GA: The use of AI raises several ethical considerations. One of the main concerns is the potential for AI in replicating human creativity in science and the arts. However, I believe that AI can be a powerful tool for enhancing human creativity and aiding in the writing process, rather than replacing it entirely.
Another ethical consideration is the possibility of biases being built into the AI algorithms, which could perpetuate existing societal inequalities. It is important to ensure that the data and algorithms used in AI writing tools are diverse and inclusive to prevent these biases.
Finally, there is also the question of attribution of AI-generated works. As AI becomes more advanced, it will be important to establish clear guidelines and legal frameworks around these works. The ethical considerations of using AI in literature require careful consideration and attention, and I believe that we should approach this technology with a thoughtful and responsible mindset.
Q: Can you explain the main thesis or argument of your book?
GA: Certainly. The main thesis of our book is that an AI team orchestrated by humans can work together to produce something greater than either one could achieve alone.
And, that we can use approaches like chatGPT to promote STEM education. This is especially important when we see discussions of chatGPT being banned in schools. In the past, similar discussions took place about calculators when they were introduced.
We argue that by leveraging the strengths of both AI and human creativity, we can create art and literature that is more impactful and meaningful.
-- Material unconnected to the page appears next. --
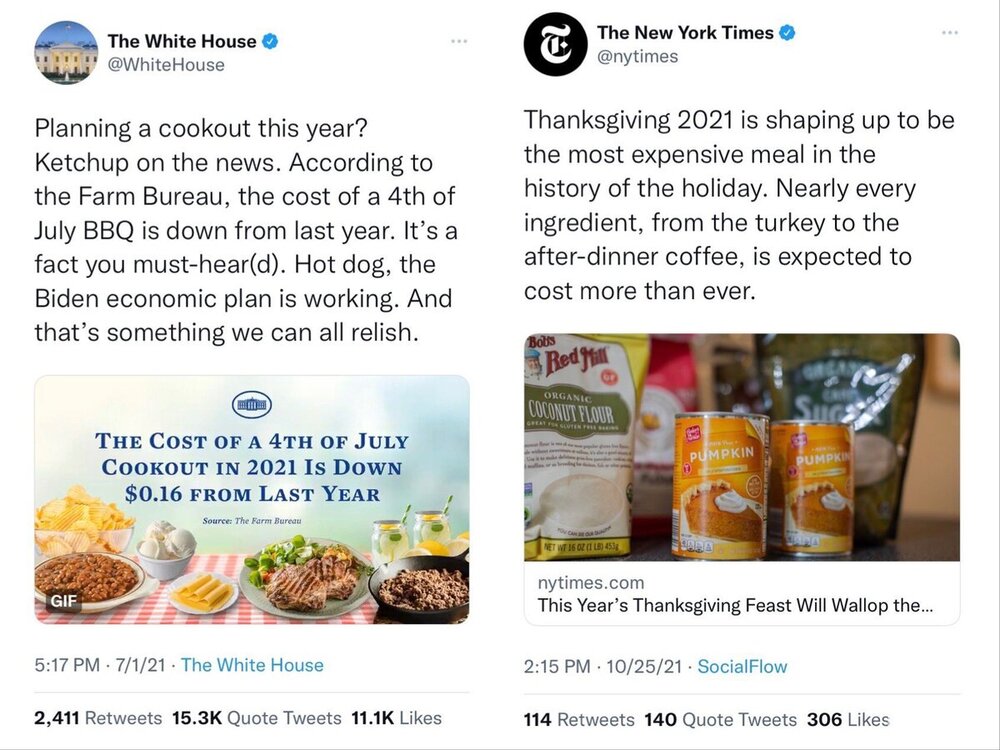This screenshot has height=750, width=1000.
Task: Open The New York Times display name
Action: pos(685,33)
Our book explores this idea through a combination of narrative storytelling and scientific research, highlighting the potential for AI and humans to collaborate and push the boundaries of what is possible in the creative process.
Q: What inspired you to create this book?
GA: As a scientist and writer, I have always been fascinated by the creative process and how it can be enhanced and augmented through technology. One day, I woke up having literally had a dream that an AI team could completely design a book from cover to cover, from pre- to post-production, including illustrations linked to text, even the description and AI critic on the back cover, to inspire young people in STEM education. My dream showed that AI could be quite beneficial in education if used the right way.
I had always been interested in intersection of computers, biology and the arts. As a student at Harvard, in one side project, I took gene expression and turned it to a music album dance mix which was played in dance clubs by DJ in Boston.
The inspiration for this book came from my deep passion for exploring the intersection of art and science, and my lifelong dream of seeing AI and humans collaborate to create something truly unique and beautiful.